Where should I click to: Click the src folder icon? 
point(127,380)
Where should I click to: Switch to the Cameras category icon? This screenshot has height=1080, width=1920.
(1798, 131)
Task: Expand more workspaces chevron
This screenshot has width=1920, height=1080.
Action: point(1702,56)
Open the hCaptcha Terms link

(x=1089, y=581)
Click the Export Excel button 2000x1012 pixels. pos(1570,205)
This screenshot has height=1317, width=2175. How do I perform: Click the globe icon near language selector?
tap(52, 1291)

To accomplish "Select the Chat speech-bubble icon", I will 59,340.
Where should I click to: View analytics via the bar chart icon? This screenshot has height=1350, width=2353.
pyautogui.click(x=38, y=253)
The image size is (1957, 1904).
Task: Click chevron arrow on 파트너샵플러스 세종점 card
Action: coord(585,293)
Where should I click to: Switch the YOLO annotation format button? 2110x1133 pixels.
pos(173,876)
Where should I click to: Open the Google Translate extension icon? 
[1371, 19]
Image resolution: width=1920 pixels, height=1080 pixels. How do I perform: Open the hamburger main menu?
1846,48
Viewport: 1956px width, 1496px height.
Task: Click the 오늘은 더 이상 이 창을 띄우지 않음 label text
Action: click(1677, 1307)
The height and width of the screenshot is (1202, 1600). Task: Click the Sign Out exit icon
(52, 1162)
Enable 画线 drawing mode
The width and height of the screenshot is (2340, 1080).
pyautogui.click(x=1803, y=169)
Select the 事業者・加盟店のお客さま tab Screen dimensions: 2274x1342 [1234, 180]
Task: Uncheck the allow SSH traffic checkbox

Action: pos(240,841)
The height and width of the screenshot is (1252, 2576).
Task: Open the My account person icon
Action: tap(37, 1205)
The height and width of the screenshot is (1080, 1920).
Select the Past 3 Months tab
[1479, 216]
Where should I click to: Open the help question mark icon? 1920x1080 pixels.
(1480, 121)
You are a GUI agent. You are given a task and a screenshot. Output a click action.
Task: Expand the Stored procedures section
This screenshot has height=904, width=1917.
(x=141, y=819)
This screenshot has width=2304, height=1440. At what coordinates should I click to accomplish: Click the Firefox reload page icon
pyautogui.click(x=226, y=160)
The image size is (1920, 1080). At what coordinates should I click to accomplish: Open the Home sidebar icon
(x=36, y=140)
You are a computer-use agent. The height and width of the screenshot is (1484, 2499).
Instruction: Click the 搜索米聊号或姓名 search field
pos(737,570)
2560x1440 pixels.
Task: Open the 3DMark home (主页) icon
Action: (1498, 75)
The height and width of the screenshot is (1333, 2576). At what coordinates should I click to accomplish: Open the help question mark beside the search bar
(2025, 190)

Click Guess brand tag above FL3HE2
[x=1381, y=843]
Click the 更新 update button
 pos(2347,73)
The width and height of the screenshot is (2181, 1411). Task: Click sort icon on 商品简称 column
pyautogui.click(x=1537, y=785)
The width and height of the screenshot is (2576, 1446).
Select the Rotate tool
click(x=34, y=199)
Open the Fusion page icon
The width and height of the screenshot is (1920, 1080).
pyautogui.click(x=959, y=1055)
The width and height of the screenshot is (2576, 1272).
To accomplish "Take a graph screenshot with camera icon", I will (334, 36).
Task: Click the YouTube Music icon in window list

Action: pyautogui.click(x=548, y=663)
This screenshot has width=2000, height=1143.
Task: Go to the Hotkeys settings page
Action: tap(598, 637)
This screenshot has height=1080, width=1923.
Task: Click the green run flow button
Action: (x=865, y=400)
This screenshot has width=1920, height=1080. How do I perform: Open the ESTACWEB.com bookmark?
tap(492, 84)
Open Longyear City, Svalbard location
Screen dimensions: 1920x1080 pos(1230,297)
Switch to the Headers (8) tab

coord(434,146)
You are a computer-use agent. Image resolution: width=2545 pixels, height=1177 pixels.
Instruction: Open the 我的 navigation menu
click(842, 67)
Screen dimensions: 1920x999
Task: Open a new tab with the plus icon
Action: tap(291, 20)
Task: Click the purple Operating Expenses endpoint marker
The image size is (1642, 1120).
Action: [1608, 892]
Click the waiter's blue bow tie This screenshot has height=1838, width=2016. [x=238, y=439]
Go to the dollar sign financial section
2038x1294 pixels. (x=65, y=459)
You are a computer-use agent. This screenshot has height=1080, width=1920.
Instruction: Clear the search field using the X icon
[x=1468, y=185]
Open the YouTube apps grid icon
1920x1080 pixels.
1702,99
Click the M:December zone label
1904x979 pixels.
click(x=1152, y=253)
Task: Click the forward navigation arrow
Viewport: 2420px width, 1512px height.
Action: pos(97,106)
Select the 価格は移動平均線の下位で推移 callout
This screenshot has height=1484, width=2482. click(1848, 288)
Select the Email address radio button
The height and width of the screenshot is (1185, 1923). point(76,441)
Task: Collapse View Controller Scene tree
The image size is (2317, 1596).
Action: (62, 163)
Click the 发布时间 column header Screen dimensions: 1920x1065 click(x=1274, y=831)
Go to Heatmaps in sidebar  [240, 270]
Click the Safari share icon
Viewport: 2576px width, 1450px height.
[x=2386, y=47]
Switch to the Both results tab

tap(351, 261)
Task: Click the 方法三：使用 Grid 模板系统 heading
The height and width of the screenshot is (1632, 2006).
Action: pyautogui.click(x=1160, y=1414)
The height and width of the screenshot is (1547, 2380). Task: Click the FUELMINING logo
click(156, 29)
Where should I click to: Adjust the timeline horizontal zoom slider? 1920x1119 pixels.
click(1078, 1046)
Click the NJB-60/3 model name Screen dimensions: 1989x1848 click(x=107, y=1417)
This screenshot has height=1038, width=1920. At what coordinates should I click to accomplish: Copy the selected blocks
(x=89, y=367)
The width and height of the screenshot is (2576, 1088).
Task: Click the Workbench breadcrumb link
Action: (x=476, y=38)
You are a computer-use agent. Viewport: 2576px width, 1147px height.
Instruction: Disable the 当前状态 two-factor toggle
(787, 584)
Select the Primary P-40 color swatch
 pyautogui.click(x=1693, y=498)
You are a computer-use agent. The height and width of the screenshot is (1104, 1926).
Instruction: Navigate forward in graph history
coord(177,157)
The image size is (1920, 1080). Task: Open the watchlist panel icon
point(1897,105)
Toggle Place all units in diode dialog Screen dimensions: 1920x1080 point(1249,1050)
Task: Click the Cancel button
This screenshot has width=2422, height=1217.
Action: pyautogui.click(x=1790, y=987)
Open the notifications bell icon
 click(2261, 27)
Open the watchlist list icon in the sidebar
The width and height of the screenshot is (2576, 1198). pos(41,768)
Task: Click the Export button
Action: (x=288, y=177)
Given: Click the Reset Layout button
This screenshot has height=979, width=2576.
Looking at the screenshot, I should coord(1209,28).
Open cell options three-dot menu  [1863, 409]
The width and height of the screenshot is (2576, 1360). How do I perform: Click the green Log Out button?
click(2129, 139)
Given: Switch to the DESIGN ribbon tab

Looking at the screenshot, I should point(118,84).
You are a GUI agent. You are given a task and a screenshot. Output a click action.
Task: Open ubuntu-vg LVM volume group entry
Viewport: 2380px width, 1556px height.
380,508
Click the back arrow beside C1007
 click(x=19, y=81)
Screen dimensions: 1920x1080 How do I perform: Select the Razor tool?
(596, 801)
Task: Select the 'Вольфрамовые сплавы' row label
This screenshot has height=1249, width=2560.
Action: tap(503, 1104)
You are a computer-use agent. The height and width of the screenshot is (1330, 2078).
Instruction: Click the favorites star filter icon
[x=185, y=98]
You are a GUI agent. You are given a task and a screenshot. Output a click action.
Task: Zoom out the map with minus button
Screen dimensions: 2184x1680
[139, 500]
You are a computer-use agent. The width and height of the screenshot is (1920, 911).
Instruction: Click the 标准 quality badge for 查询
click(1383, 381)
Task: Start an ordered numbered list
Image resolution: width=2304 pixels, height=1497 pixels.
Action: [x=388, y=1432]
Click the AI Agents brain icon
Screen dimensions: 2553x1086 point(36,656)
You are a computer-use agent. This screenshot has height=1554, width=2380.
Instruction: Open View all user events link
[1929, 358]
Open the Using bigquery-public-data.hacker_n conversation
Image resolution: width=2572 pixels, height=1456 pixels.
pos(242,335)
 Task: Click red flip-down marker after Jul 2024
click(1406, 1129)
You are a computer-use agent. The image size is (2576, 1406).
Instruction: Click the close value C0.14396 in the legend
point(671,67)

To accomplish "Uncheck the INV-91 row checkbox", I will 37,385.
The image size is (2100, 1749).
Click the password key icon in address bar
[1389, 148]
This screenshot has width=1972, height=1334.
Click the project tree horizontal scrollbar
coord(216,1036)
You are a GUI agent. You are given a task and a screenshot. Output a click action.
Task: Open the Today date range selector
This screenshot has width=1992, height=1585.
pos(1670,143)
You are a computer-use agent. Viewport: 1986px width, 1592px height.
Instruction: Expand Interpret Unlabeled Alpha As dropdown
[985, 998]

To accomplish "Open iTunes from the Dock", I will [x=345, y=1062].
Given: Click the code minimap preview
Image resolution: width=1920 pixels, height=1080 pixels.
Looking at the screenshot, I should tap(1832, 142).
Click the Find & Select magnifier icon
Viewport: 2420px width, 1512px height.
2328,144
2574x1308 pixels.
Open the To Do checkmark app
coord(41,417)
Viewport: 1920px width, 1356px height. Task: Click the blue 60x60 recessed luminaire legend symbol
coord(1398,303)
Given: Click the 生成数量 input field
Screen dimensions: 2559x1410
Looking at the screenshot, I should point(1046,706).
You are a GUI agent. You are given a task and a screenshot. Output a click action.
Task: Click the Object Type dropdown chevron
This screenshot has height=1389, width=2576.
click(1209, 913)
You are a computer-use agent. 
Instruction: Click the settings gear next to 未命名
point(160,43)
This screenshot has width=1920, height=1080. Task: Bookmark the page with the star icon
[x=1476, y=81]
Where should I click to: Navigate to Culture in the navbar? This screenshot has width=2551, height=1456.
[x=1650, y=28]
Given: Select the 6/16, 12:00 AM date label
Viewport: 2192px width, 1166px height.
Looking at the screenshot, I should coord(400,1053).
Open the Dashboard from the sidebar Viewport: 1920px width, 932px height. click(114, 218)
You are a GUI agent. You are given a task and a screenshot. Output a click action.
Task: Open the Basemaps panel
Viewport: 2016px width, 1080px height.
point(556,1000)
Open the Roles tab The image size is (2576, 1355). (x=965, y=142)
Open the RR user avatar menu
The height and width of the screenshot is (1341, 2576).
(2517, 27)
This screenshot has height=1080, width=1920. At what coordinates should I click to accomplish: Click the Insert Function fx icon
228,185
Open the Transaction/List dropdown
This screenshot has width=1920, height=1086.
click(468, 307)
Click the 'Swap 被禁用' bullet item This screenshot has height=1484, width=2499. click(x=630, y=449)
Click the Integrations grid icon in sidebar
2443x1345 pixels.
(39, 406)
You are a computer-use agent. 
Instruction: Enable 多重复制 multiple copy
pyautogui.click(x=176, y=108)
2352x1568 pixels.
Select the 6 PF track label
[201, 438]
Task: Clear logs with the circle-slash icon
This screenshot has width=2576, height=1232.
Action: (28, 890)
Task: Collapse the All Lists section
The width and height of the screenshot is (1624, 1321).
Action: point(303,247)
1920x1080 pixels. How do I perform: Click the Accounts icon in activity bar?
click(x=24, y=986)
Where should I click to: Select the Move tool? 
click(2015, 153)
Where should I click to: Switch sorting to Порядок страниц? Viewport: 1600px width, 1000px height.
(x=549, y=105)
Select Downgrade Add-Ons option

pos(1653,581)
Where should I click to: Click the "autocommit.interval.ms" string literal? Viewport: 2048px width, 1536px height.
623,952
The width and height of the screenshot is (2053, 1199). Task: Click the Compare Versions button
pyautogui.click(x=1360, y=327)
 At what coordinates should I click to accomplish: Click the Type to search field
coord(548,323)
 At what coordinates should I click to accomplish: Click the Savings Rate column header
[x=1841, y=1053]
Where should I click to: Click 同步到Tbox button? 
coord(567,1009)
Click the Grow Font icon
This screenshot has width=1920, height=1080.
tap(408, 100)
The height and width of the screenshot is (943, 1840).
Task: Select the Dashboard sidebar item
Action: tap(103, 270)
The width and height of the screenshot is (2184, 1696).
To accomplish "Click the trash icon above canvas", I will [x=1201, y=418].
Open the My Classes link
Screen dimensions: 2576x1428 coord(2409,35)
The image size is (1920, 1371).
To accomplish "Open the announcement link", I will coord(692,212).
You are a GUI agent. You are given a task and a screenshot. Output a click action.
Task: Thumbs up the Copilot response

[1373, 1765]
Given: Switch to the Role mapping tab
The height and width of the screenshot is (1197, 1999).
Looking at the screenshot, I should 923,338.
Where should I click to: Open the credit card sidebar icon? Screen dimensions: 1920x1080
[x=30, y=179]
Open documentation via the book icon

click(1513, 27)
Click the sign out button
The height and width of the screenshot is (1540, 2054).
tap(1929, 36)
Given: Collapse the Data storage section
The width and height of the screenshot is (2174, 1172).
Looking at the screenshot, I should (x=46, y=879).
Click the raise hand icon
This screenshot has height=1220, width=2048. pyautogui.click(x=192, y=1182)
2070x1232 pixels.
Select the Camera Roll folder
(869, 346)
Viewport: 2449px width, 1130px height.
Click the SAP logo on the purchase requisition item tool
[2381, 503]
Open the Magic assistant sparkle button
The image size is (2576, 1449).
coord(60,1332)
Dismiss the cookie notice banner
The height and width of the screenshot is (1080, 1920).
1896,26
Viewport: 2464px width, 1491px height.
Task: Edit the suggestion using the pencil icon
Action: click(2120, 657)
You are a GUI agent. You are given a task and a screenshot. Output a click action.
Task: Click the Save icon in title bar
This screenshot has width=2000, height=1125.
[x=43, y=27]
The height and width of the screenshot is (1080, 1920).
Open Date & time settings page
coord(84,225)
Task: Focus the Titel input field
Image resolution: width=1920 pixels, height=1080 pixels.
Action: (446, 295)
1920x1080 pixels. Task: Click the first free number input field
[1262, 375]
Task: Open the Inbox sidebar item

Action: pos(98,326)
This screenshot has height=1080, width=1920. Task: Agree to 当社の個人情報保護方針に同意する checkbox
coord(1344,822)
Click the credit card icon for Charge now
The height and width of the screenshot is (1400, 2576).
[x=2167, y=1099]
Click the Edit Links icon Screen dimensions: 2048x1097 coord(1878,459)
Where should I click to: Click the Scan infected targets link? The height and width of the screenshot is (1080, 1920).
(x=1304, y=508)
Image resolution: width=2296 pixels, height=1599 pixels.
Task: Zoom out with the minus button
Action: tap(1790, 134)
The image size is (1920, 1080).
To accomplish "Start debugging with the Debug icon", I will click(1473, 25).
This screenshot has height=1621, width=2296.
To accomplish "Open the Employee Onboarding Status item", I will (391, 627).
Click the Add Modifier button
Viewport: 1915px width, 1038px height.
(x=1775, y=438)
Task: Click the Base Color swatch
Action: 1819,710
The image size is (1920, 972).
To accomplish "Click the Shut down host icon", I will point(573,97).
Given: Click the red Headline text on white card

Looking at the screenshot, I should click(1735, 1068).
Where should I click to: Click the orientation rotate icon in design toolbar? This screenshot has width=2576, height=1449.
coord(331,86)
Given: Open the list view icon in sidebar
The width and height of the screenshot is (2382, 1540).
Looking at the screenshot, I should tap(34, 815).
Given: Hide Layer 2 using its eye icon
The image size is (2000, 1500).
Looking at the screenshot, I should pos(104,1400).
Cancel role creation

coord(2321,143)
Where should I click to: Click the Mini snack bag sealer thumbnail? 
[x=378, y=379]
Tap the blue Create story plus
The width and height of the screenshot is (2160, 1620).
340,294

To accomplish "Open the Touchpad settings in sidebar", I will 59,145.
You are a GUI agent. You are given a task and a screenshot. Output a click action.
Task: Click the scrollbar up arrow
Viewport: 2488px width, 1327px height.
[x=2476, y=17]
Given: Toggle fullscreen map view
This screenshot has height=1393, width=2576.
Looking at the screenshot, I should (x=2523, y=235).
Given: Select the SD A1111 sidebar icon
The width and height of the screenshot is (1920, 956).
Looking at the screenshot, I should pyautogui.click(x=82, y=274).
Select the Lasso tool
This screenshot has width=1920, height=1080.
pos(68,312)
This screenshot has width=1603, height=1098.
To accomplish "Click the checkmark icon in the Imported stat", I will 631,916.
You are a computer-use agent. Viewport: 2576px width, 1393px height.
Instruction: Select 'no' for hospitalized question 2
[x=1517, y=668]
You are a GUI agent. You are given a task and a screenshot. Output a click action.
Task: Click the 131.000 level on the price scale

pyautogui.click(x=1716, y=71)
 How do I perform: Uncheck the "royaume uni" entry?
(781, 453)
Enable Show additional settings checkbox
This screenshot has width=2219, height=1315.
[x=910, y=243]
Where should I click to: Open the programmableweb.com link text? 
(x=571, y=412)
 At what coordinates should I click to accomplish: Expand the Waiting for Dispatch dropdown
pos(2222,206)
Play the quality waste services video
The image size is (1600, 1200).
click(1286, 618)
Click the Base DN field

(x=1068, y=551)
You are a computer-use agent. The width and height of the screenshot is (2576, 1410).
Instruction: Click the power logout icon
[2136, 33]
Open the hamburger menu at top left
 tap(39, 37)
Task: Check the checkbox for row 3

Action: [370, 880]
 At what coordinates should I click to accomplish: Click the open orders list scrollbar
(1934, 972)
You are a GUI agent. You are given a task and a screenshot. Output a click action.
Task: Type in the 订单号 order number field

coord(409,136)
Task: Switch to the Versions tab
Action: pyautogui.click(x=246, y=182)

■ **Task prompt**:
Repeat, word for word, the lines from the opening of the material through the line containing "Click the Export Excel".

■ **Task response**:
Where should I click to: Click the src folder icon? 
point(127,380)
Where should I click to: Switch to the Cameras category icon? This screenshot has height=1080, width=1920.
(1798, 131)
Task: Expand more workspaces chevron
This screenshot has width=1920, height=1080.
Action: point(1702,56)
Open the hCaptcha Terms link

(x=1089, y=581)
Click the Export Excel button 2000x1012 pixels. pos(1570,205)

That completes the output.